Go through the entries below and count the lines where "computer" occurs. Give nothing but that number.

>>>>>

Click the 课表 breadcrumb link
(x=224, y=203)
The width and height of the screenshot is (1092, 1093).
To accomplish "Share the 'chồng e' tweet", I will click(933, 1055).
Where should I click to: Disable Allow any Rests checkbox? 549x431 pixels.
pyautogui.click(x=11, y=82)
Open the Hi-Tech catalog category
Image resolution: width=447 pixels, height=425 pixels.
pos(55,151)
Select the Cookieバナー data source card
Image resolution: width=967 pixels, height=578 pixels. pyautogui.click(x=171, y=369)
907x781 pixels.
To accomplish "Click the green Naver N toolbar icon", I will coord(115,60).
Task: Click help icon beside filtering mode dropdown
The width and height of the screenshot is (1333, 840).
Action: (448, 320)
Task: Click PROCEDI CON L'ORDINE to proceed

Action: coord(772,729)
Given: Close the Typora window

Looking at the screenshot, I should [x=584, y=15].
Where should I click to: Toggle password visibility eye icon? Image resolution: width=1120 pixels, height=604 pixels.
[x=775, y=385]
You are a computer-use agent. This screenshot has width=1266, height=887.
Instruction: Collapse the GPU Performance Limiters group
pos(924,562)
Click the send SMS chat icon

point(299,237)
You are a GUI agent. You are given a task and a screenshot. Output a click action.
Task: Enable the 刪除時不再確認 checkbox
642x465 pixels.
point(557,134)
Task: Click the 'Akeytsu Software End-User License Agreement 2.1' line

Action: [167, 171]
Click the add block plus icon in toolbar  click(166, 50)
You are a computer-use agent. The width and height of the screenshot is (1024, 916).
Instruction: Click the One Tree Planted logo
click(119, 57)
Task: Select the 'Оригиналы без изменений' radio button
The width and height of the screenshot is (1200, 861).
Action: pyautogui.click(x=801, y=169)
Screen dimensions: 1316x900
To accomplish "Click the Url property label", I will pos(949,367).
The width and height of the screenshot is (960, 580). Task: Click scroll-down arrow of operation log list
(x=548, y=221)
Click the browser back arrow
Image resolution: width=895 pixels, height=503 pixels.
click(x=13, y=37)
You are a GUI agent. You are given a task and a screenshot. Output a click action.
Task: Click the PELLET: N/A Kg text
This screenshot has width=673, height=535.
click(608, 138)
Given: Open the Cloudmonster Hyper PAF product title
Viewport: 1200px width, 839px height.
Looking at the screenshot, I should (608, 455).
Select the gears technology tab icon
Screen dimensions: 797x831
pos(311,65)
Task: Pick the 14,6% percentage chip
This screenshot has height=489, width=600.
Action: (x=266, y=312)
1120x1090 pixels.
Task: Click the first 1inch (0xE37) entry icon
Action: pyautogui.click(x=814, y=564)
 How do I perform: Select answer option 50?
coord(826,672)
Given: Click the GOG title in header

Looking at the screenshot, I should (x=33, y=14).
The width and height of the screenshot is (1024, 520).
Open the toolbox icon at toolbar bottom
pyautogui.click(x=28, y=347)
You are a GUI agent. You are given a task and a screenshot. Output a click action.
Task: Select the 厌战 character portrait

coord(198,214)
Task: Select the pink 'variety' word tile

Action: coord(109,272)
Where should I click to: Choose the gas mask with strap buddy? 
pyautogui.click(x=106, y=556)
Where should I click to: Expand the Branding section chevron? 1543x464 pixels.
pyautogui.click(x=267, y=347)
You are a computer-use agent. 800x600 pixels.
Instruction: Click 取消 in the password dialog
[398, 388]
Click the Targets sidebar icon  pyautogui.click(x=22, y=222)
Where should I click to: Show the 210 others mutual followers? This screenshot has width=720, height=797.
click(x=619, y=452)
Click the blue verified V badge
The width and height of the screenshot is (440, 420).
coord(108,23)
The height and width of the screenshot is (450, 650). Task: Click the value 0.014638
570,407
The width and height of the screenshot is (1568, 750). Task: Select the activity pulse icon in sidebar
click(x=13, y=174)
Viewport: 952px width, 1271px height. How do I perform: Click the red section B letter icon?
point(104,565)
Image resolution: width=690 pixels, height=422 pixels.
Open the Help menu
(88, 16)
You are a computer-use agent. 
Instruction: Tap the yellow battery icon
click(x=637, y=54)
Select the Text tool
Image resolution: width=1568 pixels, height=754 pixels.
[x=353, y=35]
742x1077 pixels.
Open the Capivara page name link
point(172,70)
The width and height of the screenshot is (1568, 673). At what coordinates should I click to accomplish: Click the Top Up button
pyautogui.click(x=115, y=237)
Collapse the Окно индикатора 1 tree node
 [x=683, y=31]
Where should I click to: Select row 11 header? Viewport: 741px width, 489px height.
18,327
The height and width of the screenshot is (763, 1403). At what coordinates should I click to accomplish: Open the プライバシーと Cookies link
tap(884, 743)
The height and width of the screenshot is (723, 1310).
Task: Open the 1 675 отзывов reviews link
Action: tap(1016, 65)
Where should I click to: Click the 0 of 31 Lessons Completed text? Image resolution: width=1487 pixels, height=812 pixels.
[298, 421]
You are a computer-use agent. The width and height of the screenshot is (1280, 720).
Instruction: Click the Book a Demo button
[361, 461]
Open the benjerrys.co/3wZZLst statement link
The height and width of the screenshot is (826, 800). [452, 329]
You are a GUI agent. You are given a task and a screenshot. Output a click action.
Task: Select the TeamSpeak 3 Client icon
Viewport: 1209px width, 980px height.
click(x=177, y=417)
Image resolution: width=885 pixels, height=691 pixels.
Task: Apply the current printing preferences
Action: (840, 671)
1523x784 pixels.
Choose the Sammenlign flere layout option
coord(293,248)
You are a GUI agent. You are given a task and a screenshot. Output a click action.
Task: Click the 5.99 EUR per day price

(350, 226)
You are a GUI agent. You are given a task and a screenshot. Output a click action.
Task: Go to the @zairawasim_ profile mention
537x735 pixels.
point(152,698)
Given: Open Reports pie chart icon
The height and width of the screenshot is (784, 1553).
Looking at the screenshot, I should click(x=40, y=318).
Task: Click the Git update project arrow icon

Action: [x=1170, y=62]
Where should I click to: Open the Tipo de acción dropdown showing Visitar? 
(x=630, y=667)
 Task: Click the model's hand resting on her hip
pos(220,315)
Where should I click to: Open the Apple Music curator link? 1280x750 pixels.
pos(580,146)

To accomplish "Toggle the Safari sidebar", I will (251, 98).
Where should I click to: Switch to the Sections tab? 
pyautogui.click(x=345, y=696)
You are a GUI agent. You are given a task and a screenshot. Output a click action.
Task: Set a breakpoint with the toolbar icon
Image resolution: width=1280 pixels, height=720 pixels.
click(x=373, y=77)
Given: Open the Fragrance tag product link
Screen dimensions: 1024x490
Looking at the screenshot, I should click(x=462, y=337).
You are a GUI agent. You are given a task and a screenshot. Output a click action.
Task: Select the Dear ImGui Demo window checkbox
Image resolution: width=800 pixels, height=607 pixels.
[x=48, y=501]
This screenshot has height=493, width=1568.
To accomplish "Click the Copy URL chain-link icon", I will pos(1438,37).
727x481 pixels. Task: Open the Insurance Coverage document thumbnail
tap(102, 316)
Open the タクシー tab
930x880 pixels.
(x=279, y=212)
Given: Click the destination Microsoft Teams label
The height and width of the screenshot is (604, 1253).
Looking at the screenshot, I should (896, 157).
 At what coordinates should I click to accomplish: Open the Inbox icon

<<<<<

RESULT OF THE EXERCISE:
5